3. Clinical-Use-driven. A final way to set quality specifications is to study not the biologic variation, nor the current method performance, but instead the actual behavior of clinicians using test results. If you can evaluate how decisions, diagnoses, and treatments are made at different cutoffs and thresholds, you can reverse engineer that information into quality specifications for analytical methods.

This approach has most recently been used by Karon and Klee in their work on glucose and tight glycemic control. By analyzing medical records and glucose results, they determined how clinicians made decisions on insulin dosing. Through simulation, they determined the size of an analytical error that would significantly change the dose. By determining this critical-error, laboratories can then determine the amount of allowable error in glucose methods. This kind of approach doesn't accept current analytical performance but does reflect current clinical practice. It may not agree with the biologic limits, although potentially it could.

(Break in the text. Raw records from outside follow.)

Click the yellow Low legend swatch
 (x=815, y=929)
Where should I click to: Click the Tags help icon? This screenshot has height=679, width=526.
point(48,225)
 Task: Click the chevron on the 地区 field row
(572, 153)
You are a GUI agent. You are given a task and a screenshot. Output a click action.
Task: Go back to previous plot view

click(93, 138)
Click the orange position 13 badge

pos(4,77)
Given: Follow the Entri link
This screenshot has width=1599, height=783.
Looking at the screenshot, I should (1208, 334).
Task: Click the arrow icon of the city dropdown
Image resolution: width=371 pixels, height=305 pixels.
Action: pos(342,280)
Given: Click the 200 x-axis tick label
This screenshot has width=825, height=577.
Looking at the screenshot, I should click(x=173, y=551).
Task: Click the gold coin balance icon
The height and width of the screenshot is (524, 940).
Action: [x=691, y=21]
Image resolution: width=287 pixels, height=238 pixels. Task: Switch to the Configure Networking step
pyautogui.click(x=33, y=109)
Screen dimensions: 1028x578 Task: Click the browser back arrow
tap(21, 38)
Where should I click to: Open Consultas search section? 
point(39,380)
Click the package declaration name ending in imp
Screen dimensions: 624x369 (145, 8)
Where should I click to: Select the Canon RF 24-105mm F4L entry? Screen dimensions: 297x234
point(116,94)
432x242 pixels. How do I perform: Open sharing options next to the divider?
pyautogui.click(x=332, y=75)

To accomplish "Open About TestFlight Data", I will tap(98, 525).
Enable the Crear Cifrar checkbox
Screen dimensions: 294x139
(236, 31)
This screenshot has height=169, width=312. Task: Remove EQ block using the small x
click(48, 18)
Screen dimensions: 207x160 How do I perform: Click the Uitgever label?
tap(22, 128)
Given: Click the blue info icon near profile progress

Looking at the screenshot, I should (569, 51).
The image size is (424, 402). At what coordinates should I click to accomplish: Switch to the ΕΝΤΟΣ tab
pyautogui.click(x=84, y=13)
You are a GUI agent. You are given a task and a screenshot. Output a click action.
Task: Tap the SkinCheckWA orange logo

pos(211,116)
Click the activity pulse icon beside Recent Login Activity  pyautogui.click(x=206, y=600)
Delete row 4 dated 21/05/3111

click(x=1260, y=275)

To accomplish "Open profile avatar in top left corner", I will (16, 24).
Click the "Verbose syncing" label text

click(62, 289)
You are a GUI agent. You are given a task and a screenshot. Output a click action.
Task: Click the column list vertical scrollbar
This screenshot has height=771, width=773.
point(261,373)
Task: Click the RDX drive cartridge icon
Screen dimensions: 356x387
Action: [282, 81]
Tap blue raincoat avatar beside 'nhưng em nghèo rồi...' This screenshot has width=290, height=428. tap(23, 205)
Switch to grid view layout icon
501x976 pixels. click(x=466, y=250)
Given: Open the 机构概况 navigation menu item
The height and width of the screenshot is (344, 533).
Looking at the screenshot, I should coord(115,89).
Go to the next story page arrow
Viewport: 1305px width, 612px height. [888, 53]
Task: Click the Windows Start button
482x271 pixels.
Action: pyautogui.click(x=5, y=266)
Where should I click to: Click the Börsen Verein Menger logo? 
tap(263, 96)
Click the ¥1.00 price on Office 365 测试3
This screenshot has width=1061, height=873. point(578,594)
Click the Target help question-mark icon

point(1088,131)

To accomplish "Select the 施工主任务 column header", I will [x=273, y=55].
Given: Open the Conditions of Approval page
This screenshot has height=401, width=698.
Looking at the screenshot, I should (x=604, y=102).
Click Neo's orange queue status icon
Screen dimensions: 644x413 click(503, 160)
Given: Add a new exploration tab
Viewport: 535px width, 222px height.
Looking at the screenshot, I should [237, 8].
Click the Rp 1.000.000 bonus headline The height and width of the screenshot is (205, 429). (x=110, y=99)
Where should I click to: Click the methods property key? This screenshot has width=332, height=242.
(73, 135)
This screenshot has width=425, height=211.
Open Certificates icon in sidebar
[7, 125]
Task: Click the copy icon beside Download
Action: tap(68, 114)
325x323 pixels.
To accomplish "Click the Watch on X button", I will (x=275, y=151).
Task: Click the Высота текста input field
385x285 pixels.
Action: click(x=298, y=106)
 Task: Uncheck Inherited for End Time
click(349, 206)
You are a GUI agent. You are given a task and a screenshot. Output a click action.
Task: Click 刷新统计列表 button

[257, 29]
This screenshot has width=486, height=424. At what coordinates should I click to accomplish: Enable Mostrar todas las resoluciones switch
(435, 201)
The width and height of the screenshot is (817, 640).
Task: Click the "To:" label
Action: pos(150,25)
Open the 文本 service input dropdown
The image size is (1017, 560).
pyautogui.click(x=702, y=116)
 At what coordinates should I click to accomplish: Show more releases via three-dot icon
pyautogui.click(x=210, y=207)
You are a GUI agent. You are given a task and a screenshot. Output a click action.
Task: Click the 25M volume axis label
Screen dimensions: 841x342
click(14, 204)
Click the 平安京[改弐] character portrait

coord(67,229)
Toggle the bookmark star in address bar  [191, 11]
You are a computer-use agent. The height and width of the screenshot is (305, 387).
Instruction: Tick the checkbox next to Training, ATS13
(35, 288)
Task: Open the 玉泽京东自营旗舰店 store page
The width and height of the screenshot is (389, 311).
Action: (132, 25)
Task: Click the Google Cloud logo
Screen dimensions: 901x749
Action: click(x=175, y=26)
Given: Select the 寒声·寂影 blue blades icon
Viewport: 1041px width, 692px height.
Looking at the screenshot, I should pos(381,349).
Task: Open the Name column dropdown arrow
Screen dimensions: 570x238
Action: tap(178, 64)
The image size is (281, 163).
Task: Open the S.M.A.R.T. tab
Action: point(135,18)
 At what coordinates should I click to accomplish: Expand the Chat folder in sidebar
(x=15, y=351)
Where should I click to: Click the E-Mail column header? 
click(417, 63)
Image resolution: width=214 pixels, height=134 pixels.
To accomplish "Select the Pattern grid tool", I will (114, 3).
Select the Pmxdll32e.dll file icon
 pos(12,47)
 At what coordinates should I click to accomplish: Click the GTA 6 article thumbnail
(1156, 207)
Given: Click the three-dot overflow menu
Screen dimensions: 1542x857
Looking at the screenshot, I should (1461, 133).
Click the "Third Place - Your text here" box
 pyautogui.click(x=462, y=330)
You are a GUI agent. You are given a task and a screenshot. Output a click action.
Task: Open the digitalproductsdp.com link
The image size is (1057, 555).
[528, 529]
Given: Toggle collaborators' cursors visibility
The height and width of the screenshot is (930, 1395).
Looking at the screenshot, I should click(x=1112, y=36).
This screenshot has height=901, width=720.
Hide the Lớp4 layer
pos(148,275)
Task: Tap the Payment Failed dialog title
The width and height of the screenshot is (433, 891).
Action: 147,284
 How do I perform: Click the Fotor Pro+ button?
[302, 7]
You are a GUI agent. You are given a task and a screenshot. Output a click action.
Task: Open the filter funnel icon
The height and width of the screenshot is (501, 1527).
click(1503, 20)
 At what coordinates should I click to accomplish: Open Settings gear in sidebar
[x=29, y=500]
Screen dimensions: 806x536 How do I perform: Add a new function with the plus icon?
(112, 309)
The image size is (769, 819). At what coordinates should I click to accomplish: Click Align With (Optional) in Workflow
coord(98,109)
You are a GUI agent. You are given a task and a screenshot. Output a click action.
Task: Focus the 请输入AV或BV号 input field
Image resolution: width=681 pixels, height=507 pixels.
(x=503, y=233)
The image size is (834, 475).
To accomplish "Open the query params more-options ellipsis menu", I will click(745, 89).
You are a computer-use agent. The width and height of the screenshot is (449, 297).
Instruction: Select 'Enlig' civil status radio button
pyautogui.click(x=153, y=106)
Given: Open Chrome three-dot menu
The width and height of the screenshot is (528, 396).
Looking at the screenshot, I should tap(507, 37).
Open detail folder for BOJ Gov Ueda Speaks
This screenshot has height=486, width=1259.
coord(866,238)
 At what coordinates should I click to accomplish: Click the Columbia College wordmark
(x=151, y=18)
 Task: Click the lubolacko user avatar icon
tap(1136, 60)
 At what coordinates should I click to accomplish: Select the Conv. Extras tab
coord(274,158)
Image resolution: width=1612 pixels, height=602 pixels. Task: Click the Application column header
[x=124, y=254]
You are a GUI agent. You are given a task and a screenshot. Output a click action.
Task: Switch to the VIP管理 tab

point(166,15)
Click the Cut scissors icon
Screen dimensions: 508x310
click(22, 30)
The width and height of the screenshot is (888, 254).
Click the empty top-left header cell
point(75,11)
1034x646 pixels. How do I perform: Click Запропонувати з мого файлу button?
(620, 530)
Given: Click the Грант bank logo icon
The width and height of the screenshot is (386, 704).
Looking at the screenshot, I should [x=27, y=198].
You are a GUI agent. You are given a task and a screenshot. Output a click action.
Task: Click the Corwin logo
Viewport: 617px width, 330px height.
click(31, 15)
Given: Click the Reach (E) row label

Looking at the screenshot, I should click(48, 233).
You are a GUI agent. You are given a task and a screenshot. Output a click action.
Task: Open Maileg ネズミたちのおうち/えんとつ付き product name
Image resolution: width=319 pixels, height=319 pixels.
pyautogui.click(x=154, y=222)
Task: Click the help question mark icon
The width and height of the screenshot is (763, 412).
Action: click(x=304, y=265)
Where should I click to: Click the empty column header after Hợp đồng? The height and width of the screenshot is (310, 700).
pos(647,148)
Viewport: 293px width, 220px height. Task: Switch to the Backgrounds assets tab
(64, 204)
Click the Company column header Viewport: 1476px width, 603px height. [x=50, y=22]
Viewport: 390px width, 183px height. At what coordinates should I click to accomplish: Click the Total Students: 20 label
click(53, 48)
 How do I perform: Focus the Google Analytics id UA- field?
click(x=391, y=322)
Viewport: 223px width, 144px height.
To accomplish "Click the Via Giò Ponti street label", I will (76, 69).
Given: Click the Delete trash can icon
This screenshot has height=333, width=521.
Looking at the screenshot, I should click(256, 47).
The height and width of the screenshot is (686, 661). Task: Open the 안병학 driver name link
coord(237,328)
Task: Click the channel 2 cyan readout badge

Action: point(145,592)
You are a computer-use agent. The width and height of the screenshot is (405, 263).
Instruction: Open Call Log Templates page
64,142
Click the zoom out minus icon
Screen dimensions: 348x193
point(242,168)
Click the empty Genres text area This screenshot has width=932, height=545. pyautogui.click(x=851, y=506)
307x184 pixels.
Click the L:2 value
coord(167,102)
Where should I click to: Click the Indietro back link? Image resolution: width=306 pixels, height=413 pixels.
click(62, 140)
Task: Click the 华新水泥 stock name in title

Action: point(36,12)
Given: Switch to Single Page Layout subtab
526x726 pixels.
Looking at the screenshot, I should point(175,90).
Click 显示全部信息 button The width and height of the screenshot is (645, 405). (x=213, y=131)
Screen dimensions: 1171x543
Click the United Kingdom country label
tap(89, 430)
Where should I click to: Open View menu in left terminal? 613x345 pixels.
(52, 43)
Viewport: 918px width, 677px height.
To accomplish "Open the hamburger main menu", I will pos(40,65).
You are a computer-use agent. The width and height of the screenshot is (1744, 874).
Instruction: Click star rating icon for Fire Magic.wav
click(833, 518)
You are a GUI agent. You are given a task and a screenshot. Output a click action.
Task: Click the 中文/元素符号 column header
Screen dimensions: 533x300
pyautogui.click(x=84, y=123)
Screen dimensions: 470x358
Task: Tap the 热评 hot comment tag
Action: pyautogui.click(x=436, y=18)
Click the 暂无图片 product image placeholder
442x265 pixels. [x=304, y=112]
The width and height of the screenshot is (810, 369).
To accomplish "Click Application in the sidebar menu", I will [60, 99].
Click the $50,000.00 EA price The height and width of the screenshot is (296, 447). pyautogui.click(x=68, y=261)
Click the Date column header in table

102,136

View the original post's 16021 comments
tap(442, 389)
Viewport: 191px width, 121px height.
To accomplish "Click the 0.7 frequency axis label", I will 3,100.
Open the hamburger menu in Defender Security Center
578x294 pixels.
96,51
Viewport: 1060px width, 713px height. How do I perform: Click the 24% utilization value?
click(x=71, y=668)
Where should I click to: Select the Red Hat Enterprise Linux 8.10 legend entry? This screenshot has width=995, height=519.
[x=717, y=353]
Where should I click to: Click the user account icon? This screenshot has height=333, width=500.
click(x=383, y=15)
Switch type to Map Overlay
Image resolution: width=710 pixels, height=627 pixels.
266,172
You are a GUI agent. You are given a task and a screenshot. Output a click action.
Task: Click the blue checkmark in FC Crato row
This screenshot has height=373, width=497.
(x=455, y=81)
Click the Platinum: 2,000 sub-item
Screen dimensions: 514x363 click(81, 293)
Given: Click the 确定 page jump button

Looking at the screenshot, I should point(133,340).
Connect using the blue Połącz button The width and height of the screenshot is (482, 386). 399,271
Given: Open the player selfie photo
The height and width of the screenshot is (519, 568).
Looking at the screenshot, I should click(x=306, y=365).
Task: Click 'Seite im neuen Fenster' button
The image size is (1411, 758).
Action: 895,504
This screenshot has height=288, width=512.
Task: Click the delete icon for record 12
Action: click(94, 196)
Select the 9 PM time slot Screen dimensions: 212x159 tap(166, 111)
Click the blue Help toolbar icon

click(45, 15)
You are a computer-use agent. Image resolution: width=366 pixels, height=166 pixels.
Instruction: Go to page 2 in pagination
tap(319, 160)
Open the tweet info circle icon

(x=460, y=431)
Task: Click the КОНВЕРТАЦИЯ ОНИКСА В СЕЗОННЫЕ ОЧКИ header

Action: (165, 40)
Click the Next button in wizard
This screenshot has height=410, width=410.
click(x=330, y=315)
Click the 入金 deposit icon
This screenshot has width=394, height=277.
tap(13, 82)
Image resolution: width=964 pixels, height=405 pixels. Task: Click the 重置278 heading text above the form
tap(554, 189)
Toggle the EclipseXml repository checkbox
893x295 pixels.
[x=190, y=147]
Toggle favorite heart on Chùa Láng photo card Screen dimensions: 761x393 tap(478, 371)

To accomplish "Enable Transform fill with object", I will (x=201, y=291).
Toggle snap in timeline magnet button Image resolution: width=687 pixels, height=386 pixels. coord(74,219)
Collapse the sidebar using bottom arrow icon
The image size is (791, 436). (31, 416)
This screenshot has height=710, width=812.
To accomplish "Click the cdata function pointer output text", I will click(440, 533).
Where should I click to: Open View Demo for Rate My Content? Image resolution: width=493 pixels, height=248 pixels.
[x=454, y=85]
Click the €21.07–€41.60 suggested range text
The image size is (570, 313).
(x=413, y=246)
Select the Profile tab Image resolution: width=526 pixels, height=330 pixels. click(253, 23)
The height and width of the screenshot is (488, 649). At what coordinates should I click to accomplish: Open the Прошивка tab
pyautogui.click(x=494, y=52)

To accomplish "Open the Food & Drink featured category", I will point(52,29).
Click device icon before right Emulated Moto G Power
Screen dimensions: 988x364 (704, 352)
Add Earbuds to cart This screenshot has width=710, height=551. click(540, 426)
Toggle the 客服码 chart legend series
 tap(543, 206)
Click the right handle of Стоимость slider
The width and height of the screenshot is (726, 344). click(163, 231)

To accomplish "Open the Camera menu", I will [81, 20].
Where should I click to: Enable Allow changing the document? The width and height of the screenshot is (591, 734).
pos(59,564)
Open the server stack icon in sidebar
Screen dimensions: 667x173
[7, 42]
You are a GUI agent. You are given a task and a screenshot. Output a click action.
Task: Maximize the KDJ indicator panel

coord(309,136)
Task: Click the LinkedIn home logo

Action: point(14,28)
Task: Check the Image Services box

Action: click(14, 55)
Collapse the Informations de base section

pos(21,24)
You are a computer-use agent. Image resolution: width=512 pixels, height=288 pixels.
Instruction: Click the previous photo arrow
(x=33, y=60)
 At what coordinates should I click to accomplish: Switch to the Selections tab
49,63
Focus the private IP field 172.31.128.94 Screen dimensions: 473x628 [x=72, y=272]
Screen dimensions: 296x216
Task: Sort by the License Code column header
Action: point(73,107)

Still, what quality requirement should a laboratory use?

The question remains. Even sorting the types of quality requirements into hierarchies and approaches doesn't necessarily alleviate the choice. What's a laboratory to do?

The Stockholm hierachy recommends that clinical use trumps biology and consensus. That is, how your clinicians use the test is the most important way to determine the quality required by the test. That clinical use is probably more demanding than the consesnsus goals, but may be less demanding than the biological goals.

It should be hoped that manufacturers set their design goals based on clinical use and biology. It should be further hoped that, as method performance reaches the performance goals set by biology, clinicians modify their use of the test results to take advantage of those improvements. So in the final state, the clinical use and biology quality requirements agree.

The typical laboratory faces a set of consensus-driven quality requirements, which are often less demanding but obligatory (the laboratory has to meet them or it will be shut down or lose reimbursement and funding, etc.). If those compliance goals can be met, the next step the laboratory can take is to evaluate if the clinical-use-driven goals are acheivable. Often, though, clinical use is not well known by the laboratory (or clinicians don't agree on use), but the biological goals have been documented and are readily available. Meeting either of those types of goals will be more of a challenge. Ultimately, the laboratory wants to be able to meet clinically relevant goals for performance, so they can reliably and usefully support the medical decisions made with the test results.

Coda: if goals disagree, should we drop them?

There is a temptation to conflate these differences into a fatal flaw for the entire allowable error approach. The thinking goes somewhat like this, "If no one can agree on the quality required by a test, we should give up on quality requirements entirely and choose another approach... [insert your favorate quality fad of the moment here]"

We may not agree on the right speed limit on our streets and highways, but surely that doesn't mean we should abolish speed limits outright. There is room for improvement in the fomulation and use of quality goals, certainly, but it is easy to make progress in setting the right quality requirements. It will take less effort to improve this system than to abandon it and start over.